Jérôme Salomon, le directeur général de la santé.

Jérôme Salomon, le directeur général de la santé.Jacques Witt/SIPA

En octobre 2018, le directeur général de la santé avait ordonné à Santé publique France de commander 50 millions de masques seulement (la commande, rehaussée de 50 millions d’unités, mettra neuf mois à être passée), tout en commençant à détruire les stocks non-conformes ou périmés, soit 613 millions d’unités.

Agnès Buzyn dédouanée

« L’absence de masques chirurgicaux pendant la crise vient de cette décision de 2018 », et non pas de la nouvelle doctrine de 2011, a pointé la sénatrice LR Catherine Deroche, co-rapportrice de la commission d’enquête. Le 15 juin, a-t-elle rappelé, l’Etat a péniblement acquis 4 milliards de masques pour 2,8 milliards d’euros, qui ont mis des semaines à arriver, étaient parfois de qualité médiocre et ont coûté trente fois plus cher dans certains cas. « Si on avait reconstitué les stocks en 2018, le coût aurait été de 27 millions d’euros », a-t-elle souligné.

Si elle n’est pas tendre avec Jérôme Salomon, la commission d’enquête dédouane en revanche la ministre de la Santé de l’époque, Agnès Buzyn, qui affirme ne pas avoir connu l’état des stocks jusqu’à cette année.

«Le Directeur général de la Santé tient à préciser qu’il a lui-même fourni l’ensemble des échanges de mails aux membres de la commission d’enquête du Sénat», s’est justifiée l’administration du ministère de la Santé dans un communiqué jeudi soir, soulignant ainsi sa « volonté totale de transparence »

Un Conseil scientifique permanent et indépendant

A l’issue de leur enquête, les sénateurs ne plaident pas pour ressusciter l’Eprus, l’Etablissement de préparation et de réponse à l’urgence sanitaire, ce qui reviendrait à démembrer Santé publique France. Ils préfèrent que l’agence soit mieux dotée afin d’assurer ses missions, et demandent une « clarification des responsabilités avec la tutelle ministérielle ».

Ils souhaitent aussi que soit créée une instance nationale d’expertise scientifique permanente et indépendante, qui conseillerait le gouvernement en cas d’épidémie, d’explosion dans une usine qui polluerait l’environnement, etc. « Ce conseil scientifique monté au débotté n’était pas forcément adapté à la situation », explique Catherine Deroche, qui considère qu’il a un peu trop intégré les contraintes gouvernementales, par exemple le rationnement en masques ou en tests.

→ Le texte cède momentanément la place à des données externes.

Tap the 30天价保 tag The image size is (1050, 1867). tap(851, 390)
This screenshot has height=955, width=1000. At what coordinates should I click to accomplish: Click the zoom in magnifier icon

Les sénateurs se distinguent des députés en ne demandant pas la suppression des agences régionales de santé mais, au contraire, le renforcement de leur échelon départemental. Ils regrettent enfin que la Conférence nationale de santé n’ait pas été mobilisée, et que la société civile n’ait pas été entendue dans cette crise. La gestion de l’épidémie ne doit pas être « l’apanage d’un chef de l’Etat et d’un Conseil de défense dont les comptes rendus des travaux ne sont pas publics », sermonne Bernard Jomier. « Le gouvernement a multiplié les instances ad hoc à la légitimité fragile, ce qui a compromis la réponse et le lien de confiance avec les Français », a-t-il ajouté, appelant à « un nouveau départ » pour la santé publique.